**TASK BRIEF:** The reply should consist solely of the lines from the one with "You are a computer-use" through the final line of the listing, copied exactly, with no pictures.

**RECORDS SUPPLIED:**

*** Begin section ***

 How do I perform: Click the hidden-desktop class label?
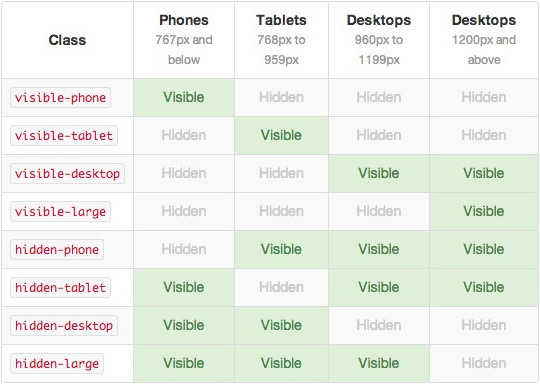point(64,325)
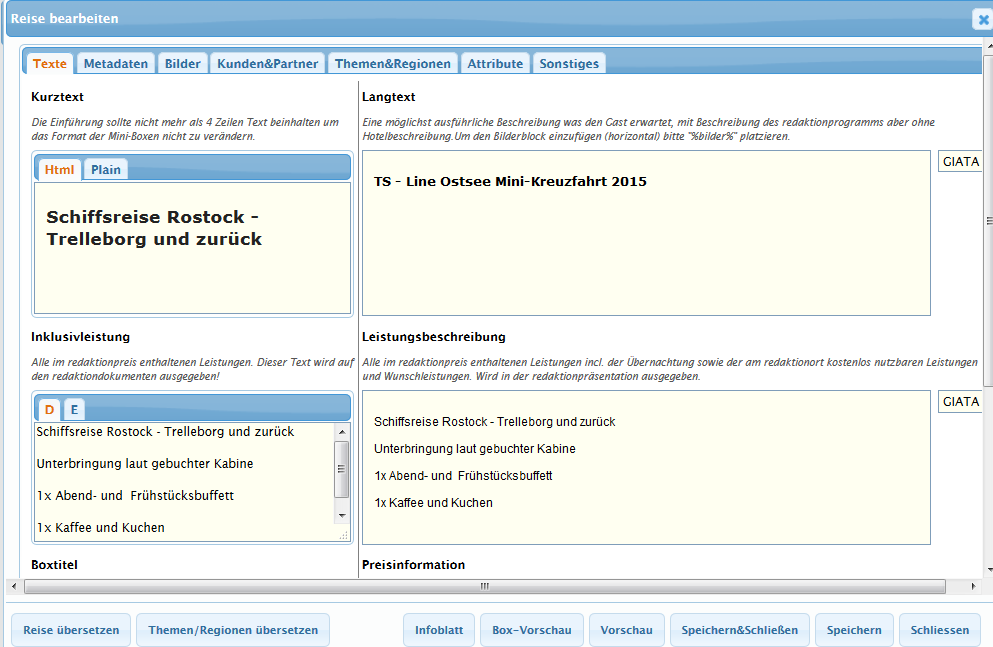Open the Attribute tab

point(495,63)
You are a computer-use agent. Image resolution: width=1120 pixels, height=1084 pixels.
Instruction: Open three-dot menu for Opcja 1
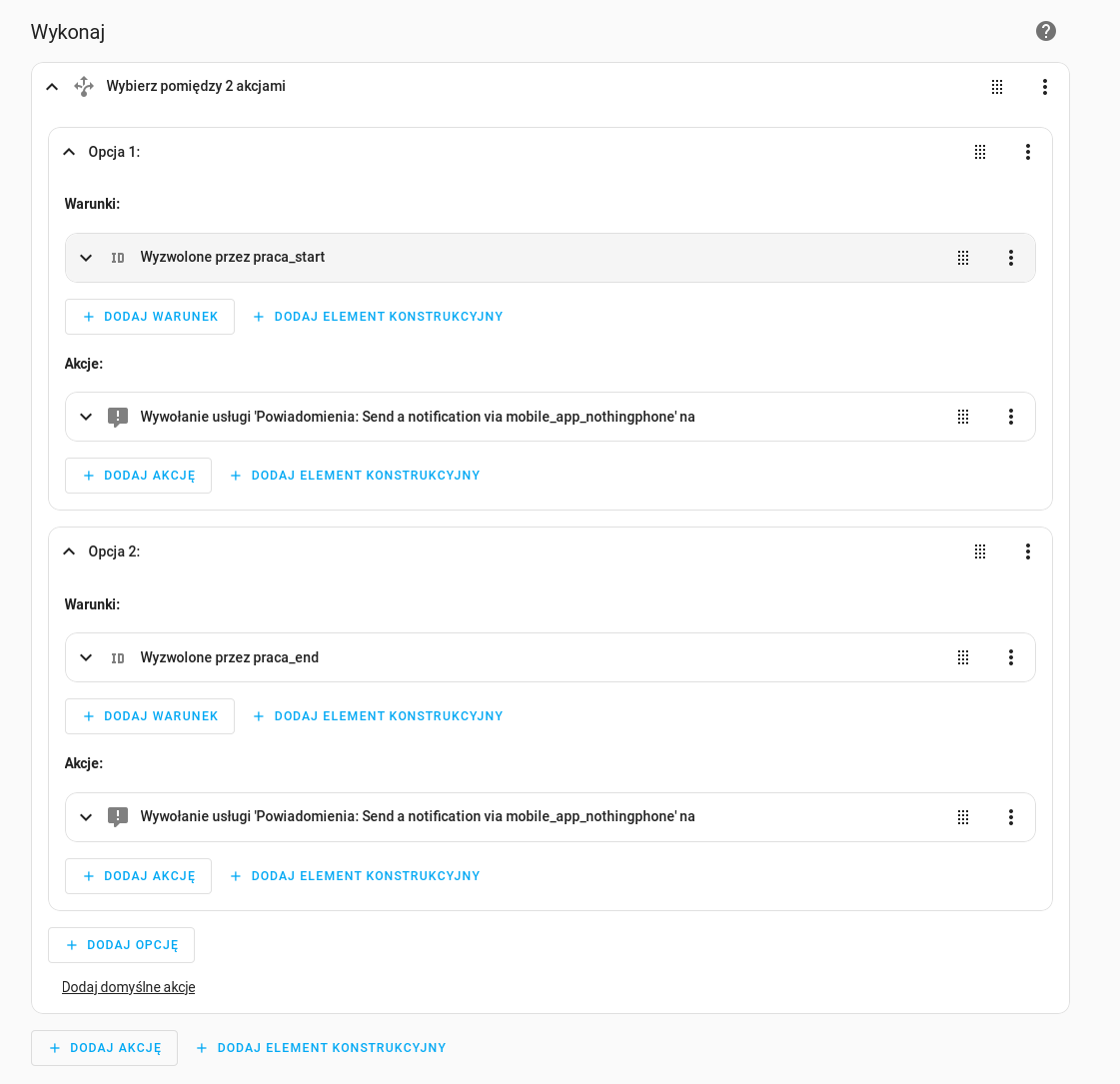pyautogui.click(x=1028, y=152)
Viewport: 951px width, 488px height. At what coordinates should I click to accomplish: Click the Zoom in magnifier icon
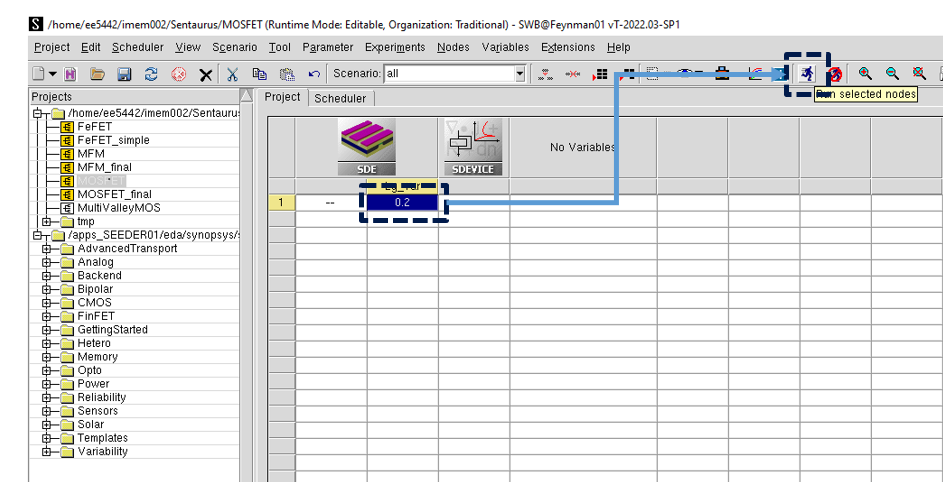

*** End section ***

**TASK OUTPUT:**
You are a computer-use agent. Image resolution: width=1120 pixels, height=1084 pixels.
Instruction: Open three-dot menu for Opcja 1
pyautogui.click(x=1028, y=152)
Viewport: 951px width, 488px height. At what coordinates should I click to accomplish: Click the Zoom in magnifier icon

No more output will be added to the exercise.